The Crisis Response Fund was established in late March with a gift of $100,000 from President Nathan O. Hatch and his wife, Julie. In addition to hundreds of gifts from alumni, parents and students, the fund received $271,000 in unspent funds for student organizations from Student Government and $25,000 for the canceled staff picnic from the Staff Advisory Committee.

The University Advancement office has coordinated the fundraising for the Crisis Response Fund, which includes a website, Answering the Call of Pro Humanitate. Tim Snyder (’88), associate vice president for alumni and donor services, said the generous response from alumni and parents has been inspiring.

“As campus was closing (in March) we saw members of the Wake Forest community looking for ways to help one another. They were anticipating people needing help,” Snyder said. “The Crisis Response Fund is a way that donors can make contributions, receive a tax deduction and have their gifts provide for needs of any member of the campus community.”


When campus closed suddenly, students, employees and contract workers were faced with unexpected, immediate expenses. Some students needed help paying for plane tickets to get back home, Benza said. Some students who couldn’t return home needed financial assistance for housing. Students who lost on- and off-campus jobs that they depended on to pay for housing and food needed immediate help, too, he said.

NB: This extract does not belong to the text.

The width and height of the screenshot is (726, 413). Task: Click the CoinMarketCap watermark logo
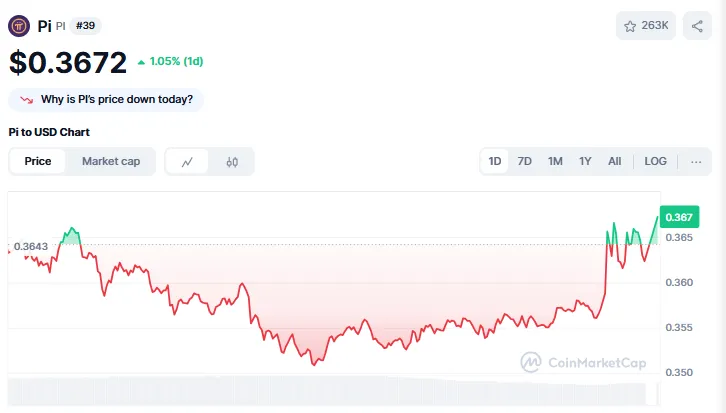pyautogui.click(x=583, y=363)
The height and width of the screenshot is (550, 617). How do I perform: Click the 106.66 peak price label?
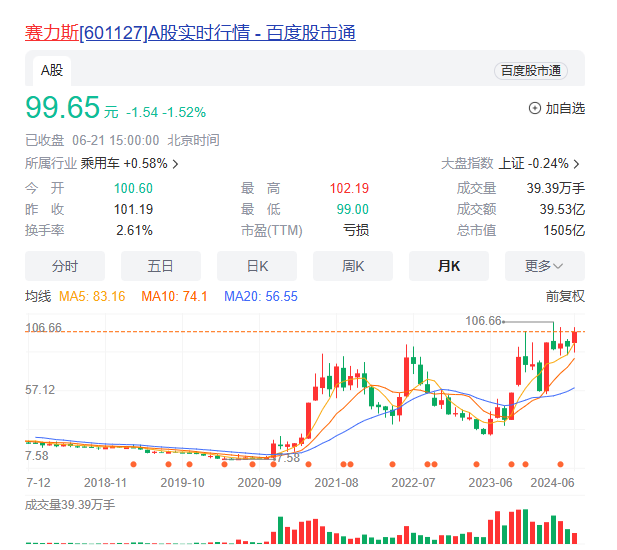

As the COVID-19 crisis and unemployment continued to spread through the spring and summer, the focus shifted to helping students who needed financial aid because their financial situations had changed, Benza said.

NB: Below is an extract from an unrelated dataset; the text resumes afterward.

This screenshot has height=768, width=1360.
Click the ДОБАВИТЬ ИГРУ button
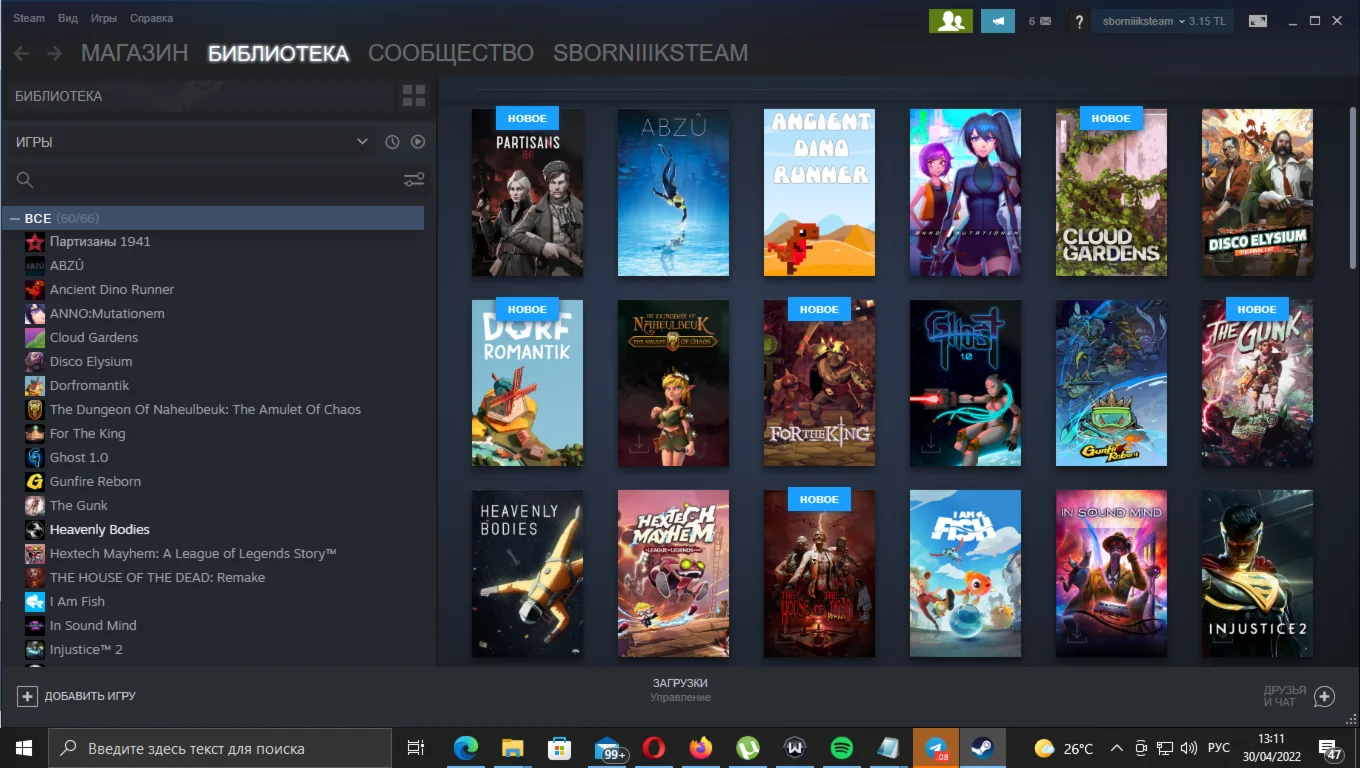pos(78,696)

“The number of financial aid applicants requesting additional need-based support due to extenuating financial circumstances increased, and we’ve received requests from a number of families who never applied for financial aid, but now are unable to make that full tuition payment or secure a loan because of losing a job or a small-business closing,” he said.

“The Chaplain’s Emergency Fund is a lifeline to those that have nowhere else to turn.”

Beckman said many contract workers, including Aramark workers who lost their jobs when campus dining halls closed, needed immediate help in the spring to pay for food, rent, medications, utilities and car payments as they waited for unemployment benefits to begin.

“For those workers that live paycheck to paycheck, a small car repair, kids now eating all their meals at home, higher electric bills, etc., can throw anyone into falling behind on rent and not having enough food in the house, and the list goes on,” she said.

Even as campus employees have returned to work for the fall semester, some are still facing difficult circumstances because their spouses remain out of work, Beckman said. And with most local school systems using virtual learning this fall, some employees need help with unexpected child-care expenses, she said.

“Each day a new request — many days multiple requests — come in,” Beckman said. “Each person is at a place they never wanted to be. They have come to the end of their resources, and now they need help. I’m thankful that our office extends that hand and walks them through their problems and is able to pay the rent, give them money for groceries and help them when they have nowhere else to turn.”